The exercise |
Please answer these questions using the article below on AI training data gathered in virtual worlds.
(a) How many miles does Waymo say its autonomous vehicles have driven in simulation?
(b) In what year did Nvidia launch Omniverse?
(c) In black and white images, what number indicates a fully white pixel?

Source excerpt |
★ ★ ★

AI Is Gathering a Growing Amount of Training Data Inside Virtual Worlds

To anyone living in a city where autonomous vehicles operate, it would seem they need a lot of practice. Robotaxis travel millions of miles a year on public roads in an effort to gather data from sensors—including cameras, radar, and lidar—to train the neural networks that operate them.

In recent years, due to a striking improvement in the fidelity and realism of computer graphics technology, simulation is increasingly being used to accelerate the development of these algorithms. Waymo, for example, says its autonomous vehicles have already driven some 20 billion miles in simulation. In fact, all kinds of machines, from industrial robots to drones, are gathering a growing amount of their training data and practice hours inside virtual worlds.

According to Gautham Sholingar, a senior manager at Nvidia focused on autonomous vehicle simulation, one key benefit is accounting for obscure scenarios for which it would be nearly impossible to gather training data in the real world.

“Without simulation, there are some scenarios that are just hard to account for. There will always be edge cases which are difficult to collect data for, either because they are dangerous and involve pedestrians or things that are challenging to measure accurately like the velocity of faraway objects. That’s where simulation really shines,” he told me in an interview for Singularity Hub.

While it isn’t ethical to have someone run unexpectedly into a street to train AI to handle such a situation, it’s significantly less problematic for an animated character inside a virtual world.

Industrial use of simulation has been around for decades, something Sholingar pointed out, but a convergence of improvements in computing power, the ability to model complex physics, and the development of the GPUs powering today’s graphics indicate we may be witnessing a turning point in the use of simulated worlds for AI training.

Graphics quality matters because of the way AI “sees” the world.

When a neural network processes image data, it’s converting each pixel’s color into a corresponding number. For black and white images, the number ranges from 0, which indicates a fully black pixel, up to 255, which is fully white, with numbers in between representing some variation of grey. For color images, the widely used RGB (red, green, blue) model can correspond to over 16 million possible colors. So as graphics rendering technology becomes ever more photorealistic, the distinction between pixels captured by real-world cameras and ones rendered in a game engine is falling away.

Simulation is also a powerful tool because it’s increasingly able to generate synthetic data for sensors beyond just cameras. While high-quality graphics are both appealing and familiar to human eyes, which is useful in training camera sensors, rendering engines are also able to generate radar and lidar data as well. Combining these synthetic datasets inside a simulation allows the algorithm to train using all the various types of sensors commonly used by AVs.

Due to their expertise in producing the GPUs needed to generate high-quality graphics, Nvidia have positioned themselves as leaders in the space. In 2021, the company launched Omniverse, a simulation platform capable of rendering high-quality synthetic sensor data and modeling real-world physics relevant to a variety of industries. Now, developers are using Omniverse to generate sensor data to train autonomous vehicles and other robotic systems.

★ ★ ★

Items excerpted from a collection

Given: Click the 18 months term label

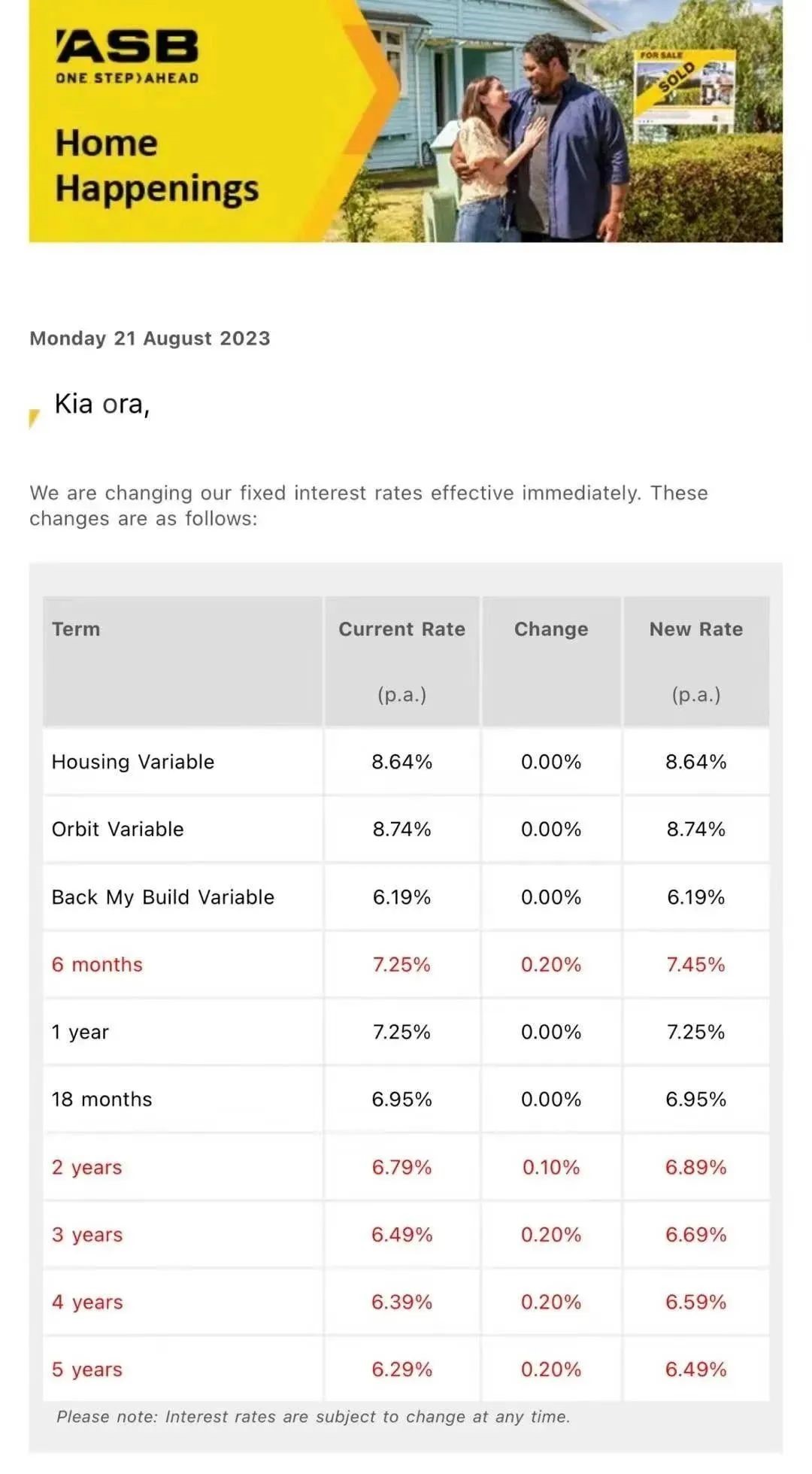Looking at the screenshot, I should click(102, 1099).
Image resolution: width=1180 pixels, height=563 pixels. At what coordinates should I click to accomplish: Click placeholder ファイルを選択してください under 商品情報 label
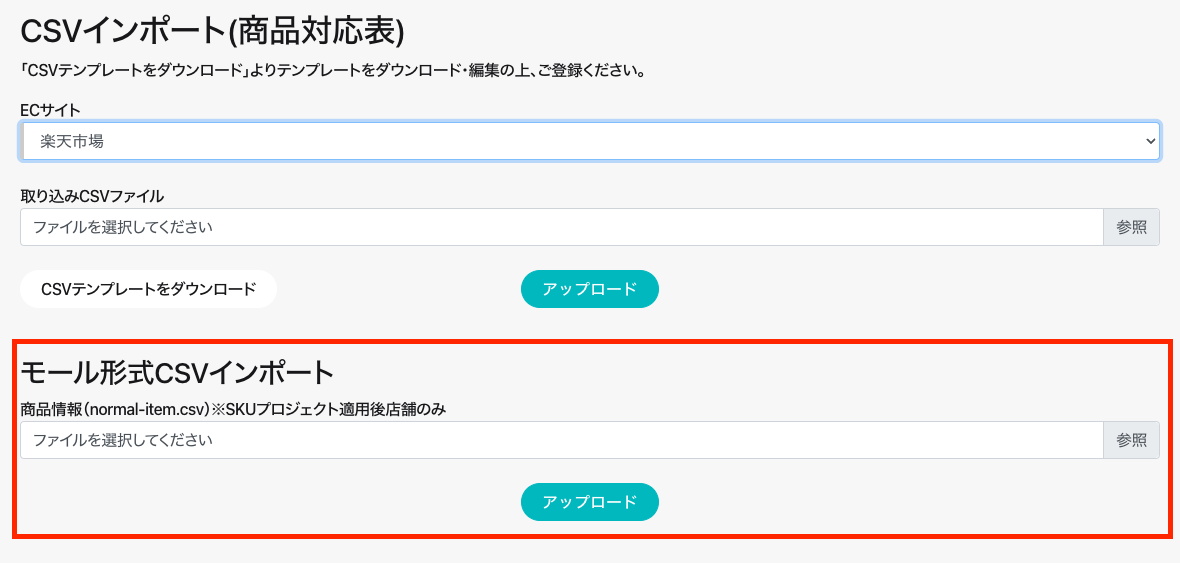123,440
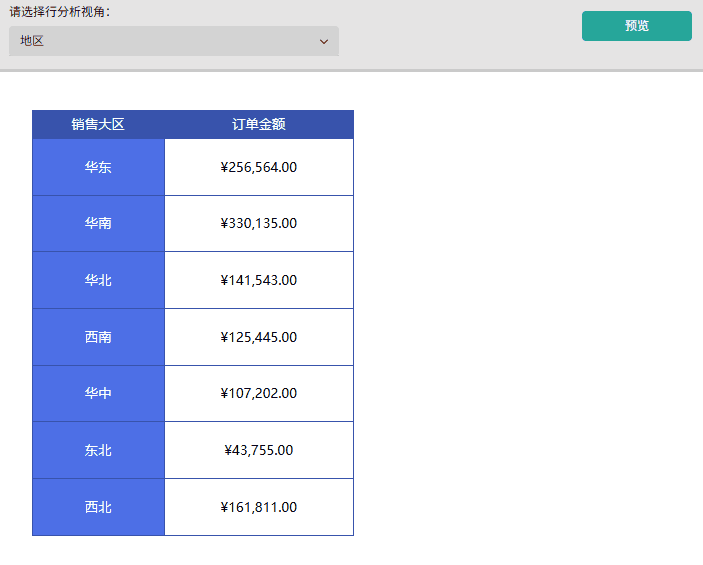703x565 pixels.
Task: Click the 华中 region row header
Action: pos(98,393)
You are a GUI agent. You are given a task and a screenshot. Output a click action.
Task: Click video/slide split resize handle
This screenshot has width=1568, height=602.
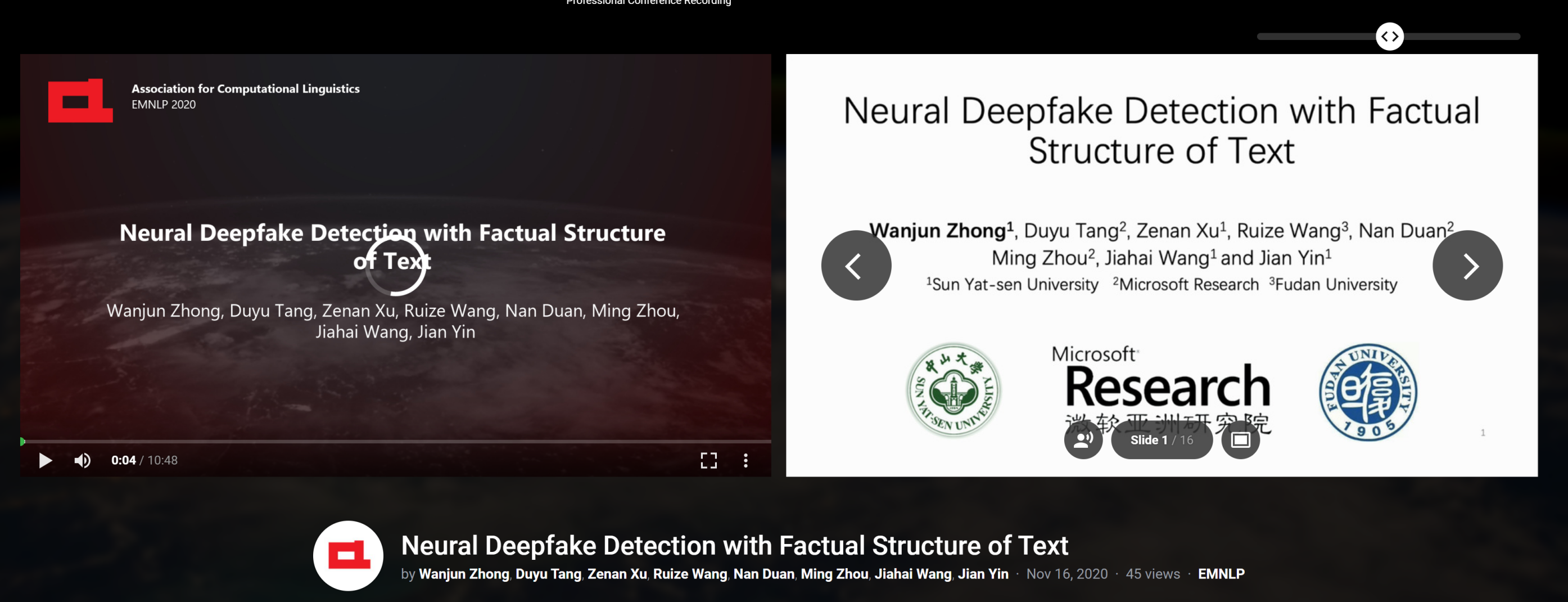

★ ★ ★

Worked answer |
(a) Some 20 billion miles.
(b) 2021.
(c) 255.